According to the passage on measuring salinity from conductivity, what leads to the effect called "salinity spiking"?

#### DOCUMENT SEGMENT
· · ·
Electric circuits to measure conductivity are relatively straight forward, but the most stable measurements require a good-sized sensing sensing element over which to take the measurement.  The conductivity cell in the CTD shown in \fref{fig:CTD}a is about 15 cm long to allow a stable and accurate estimate.  This means that there is a limitation to how fine the vertical resolution of the conductivity estimate is.

\begin{marginfigure}
\begin{center}
    \includegraphics[width=2.2in]{./figs/Conductivity}
    \caption{Conductivity as a function of temperature and salinity}
    \label{fig:Conductivity}
\end{center}
\end{marginfigure}

The largest challenge in measuring salinity using conductivity is that conductivity is also a strong function of temperature as well as salinity (\fref{fig:Conductivity}).  That means that we need to have a well-matched temperature measurement at the same time and place as the conductivity measurement in order to back out the salinity.  Mismatched sensors lead to a phenomena known as "salinity spiking".  It is easily understood if we consider measuring through a temperature interface in water that  has a uniform salinity (\fref{fig:SalinitySpike}).  If the temperature sensor is lagged compared to the the conductivity sensor, the conductivity will go down, but the temperature measured by the temperature sensor will not until a deeper depth.  When the salinity is calculated from these two measurements, there will be a sharp discontinuity in inferred salinity at the interface because the sensors are not matched up. This is a very hard problem to get rid of, and involves making sure the two sensors are not lagged from one another, and making sure that their signals are smoothed enough that the mismatch in how the sensors respond to changes are smoothed over.
· · ·
#### PROVIDED DATA
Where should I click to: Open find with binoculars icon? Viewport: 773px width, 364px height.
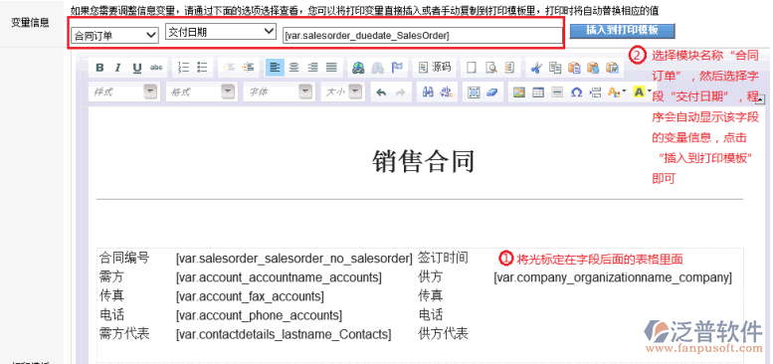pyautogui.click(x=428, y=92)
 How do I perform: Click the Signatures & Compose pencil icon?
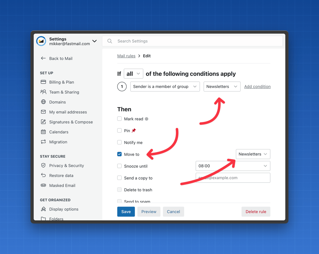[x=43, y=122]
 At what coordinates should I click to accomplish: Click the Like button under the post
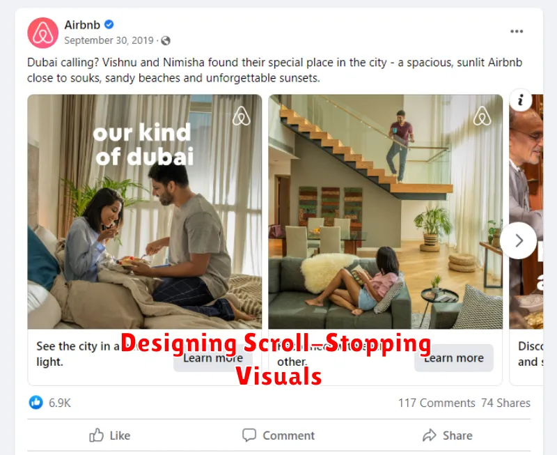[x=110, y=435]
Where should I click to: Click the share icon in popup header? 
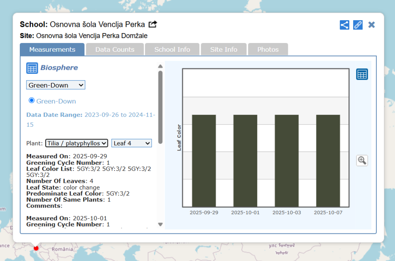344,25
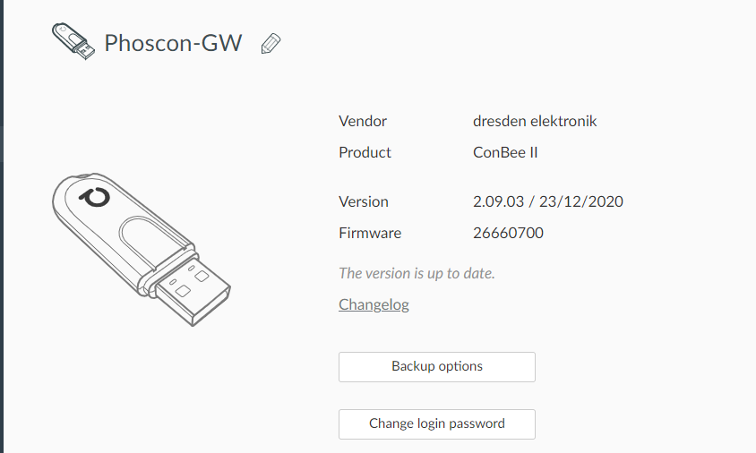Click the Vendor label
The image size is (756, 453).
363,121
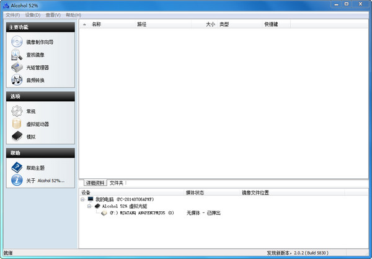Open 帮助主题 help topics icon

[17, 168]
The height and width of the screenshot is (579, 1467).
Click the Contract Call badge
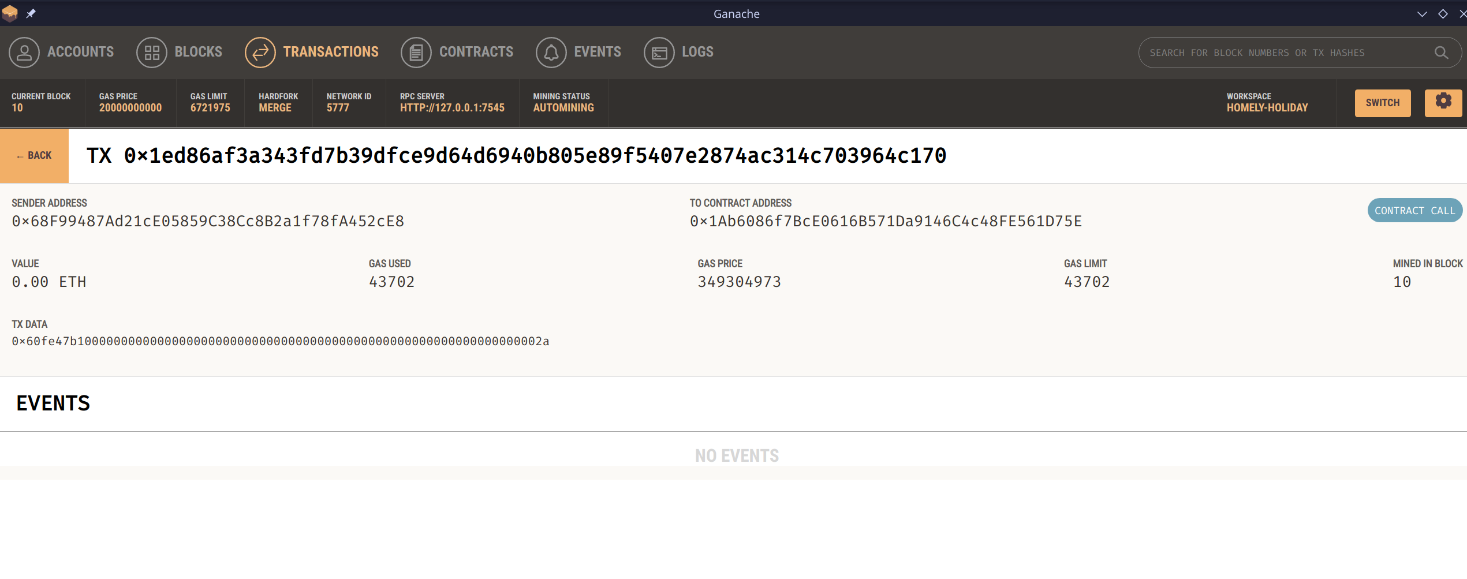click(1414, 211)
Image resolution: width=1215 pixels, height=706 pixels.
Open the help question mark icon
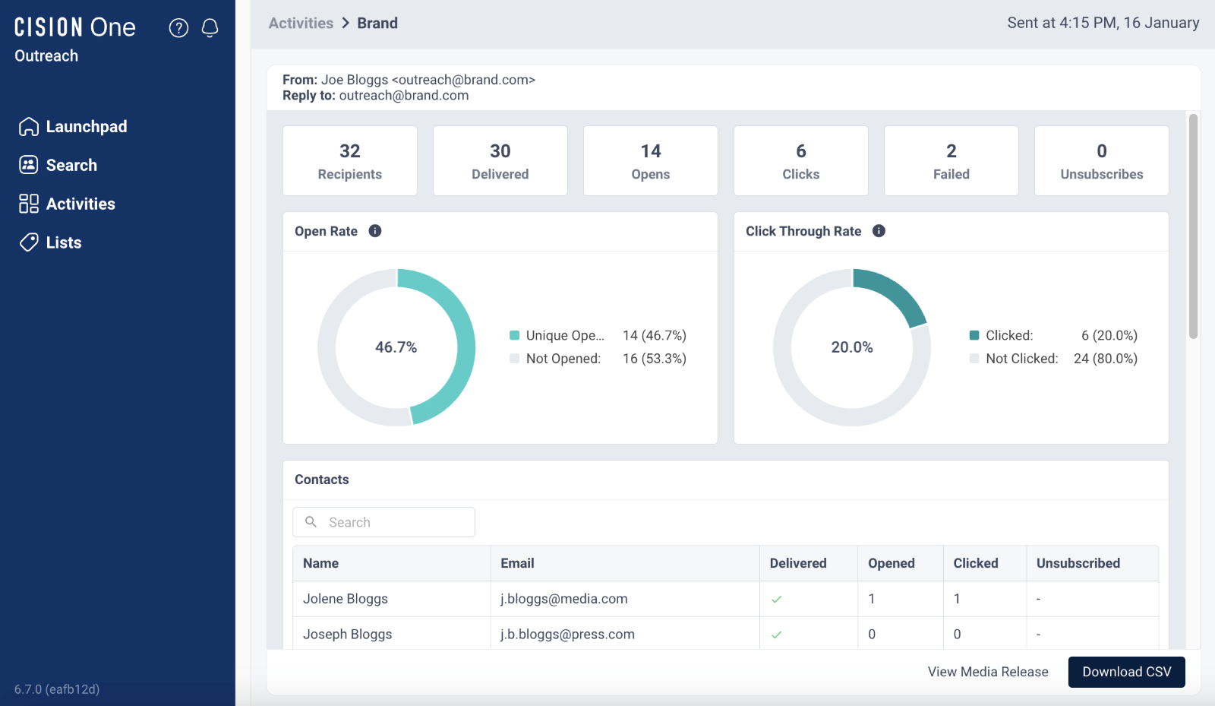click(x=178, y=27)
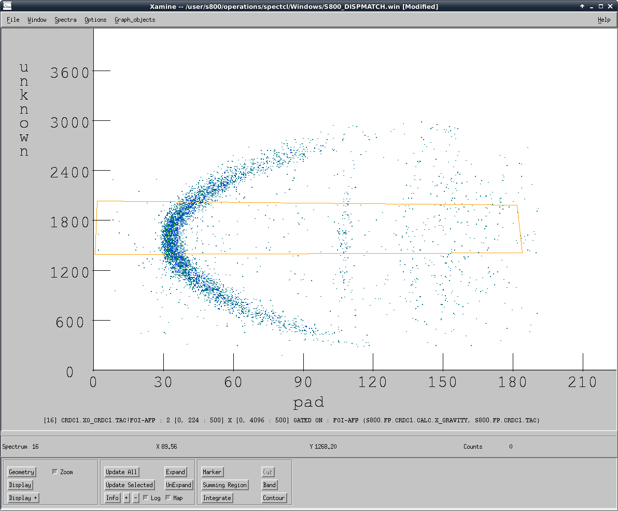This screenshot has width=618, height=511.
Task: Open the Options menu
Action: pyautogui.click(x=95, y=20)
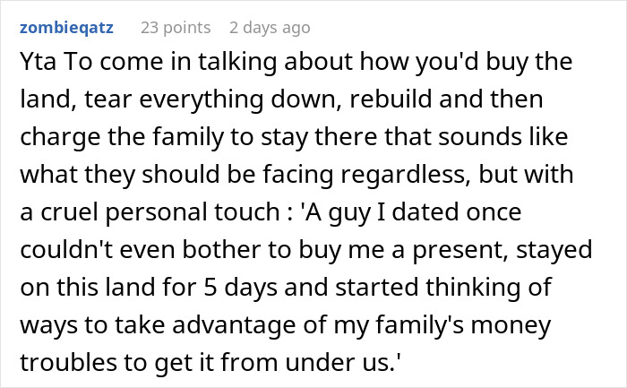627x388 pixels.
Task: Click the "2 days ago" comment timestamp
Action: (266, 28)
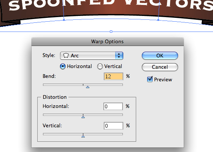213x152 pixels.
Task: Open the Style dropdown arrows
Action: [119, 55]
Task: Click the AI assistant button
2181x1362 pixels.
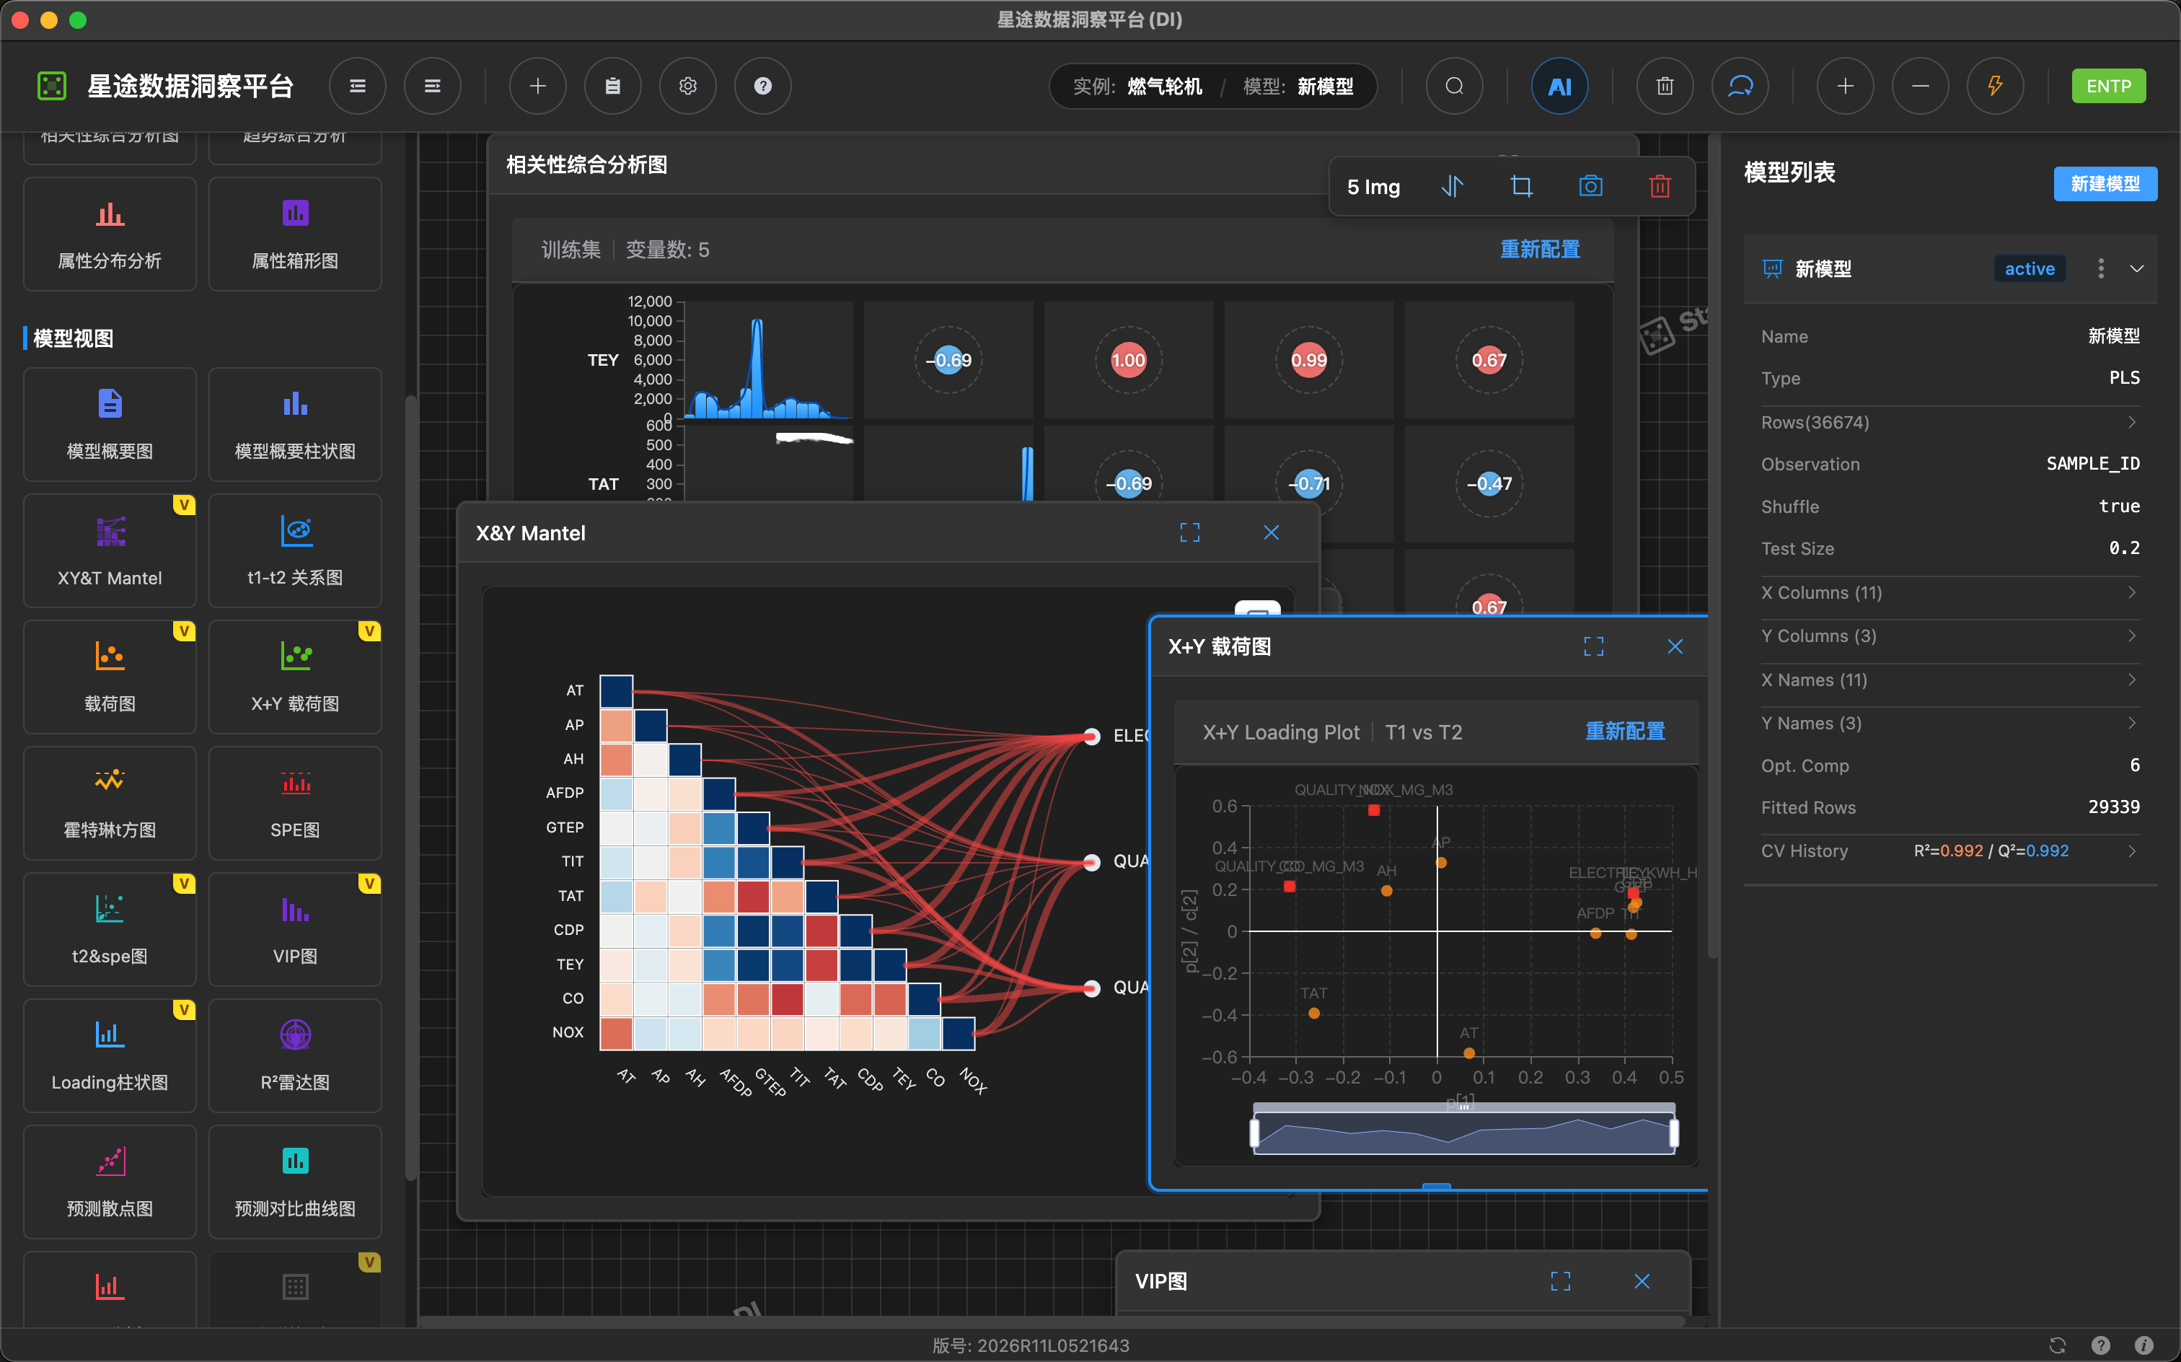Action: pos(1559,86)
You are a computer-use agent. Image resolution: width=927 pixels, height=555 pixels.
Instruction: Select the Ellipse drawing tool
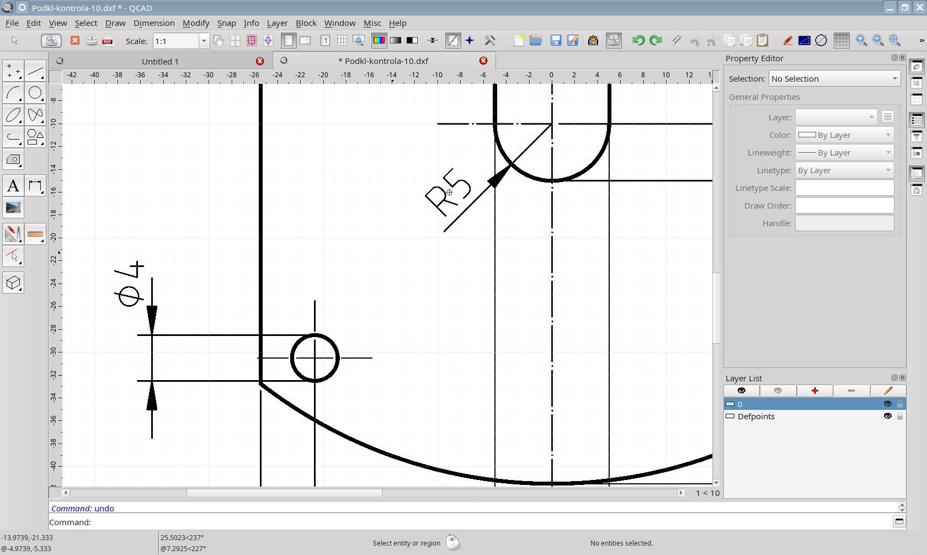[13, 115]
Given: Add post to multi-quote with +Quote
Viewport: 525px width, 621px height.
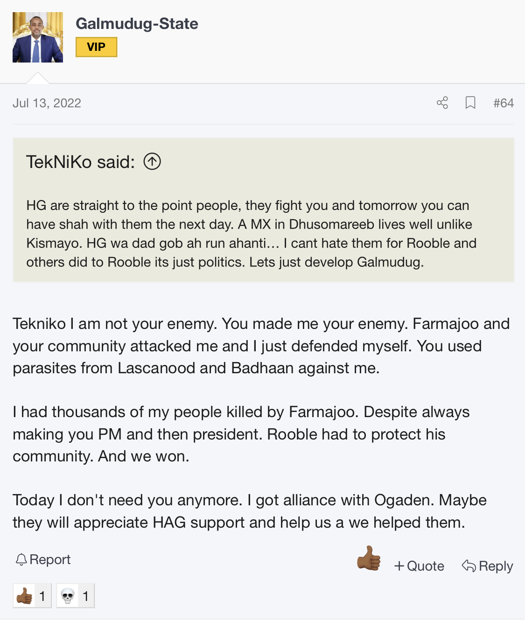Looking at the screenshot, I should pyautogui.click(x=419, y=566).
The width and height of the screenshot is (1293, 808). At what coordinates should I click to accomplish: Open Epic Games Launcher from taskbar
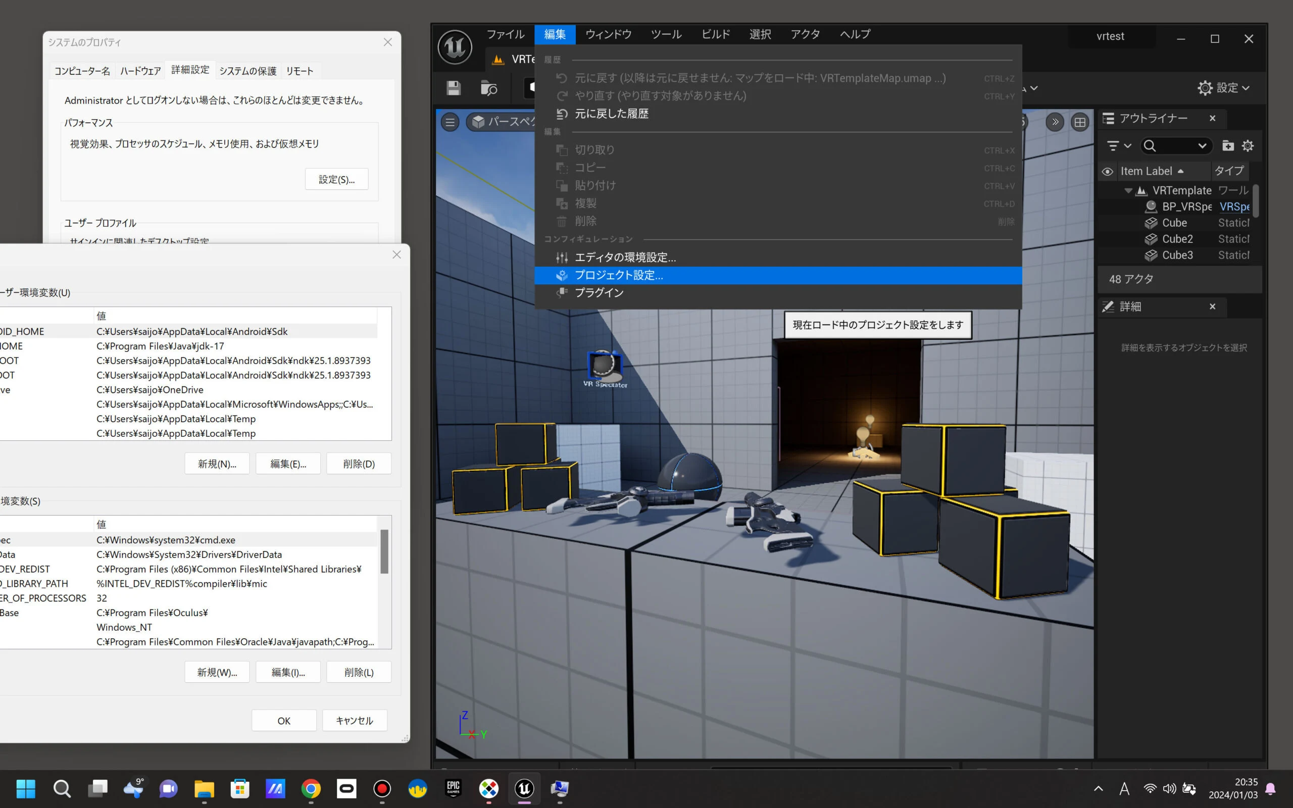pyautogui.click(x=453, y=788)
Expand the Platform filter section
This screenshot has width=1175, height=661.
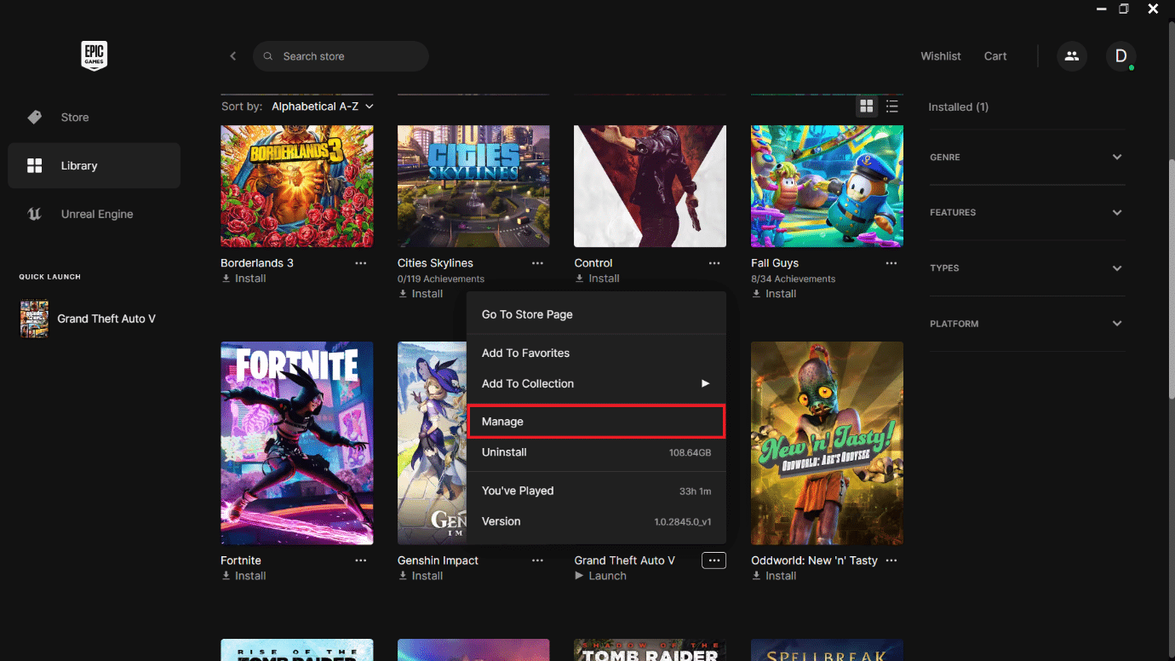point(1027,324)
· · ·
#### SOLUTION TO THIS TASK
Mismatched sensors, meaning the temperature and conductivity measurements aren't matched up.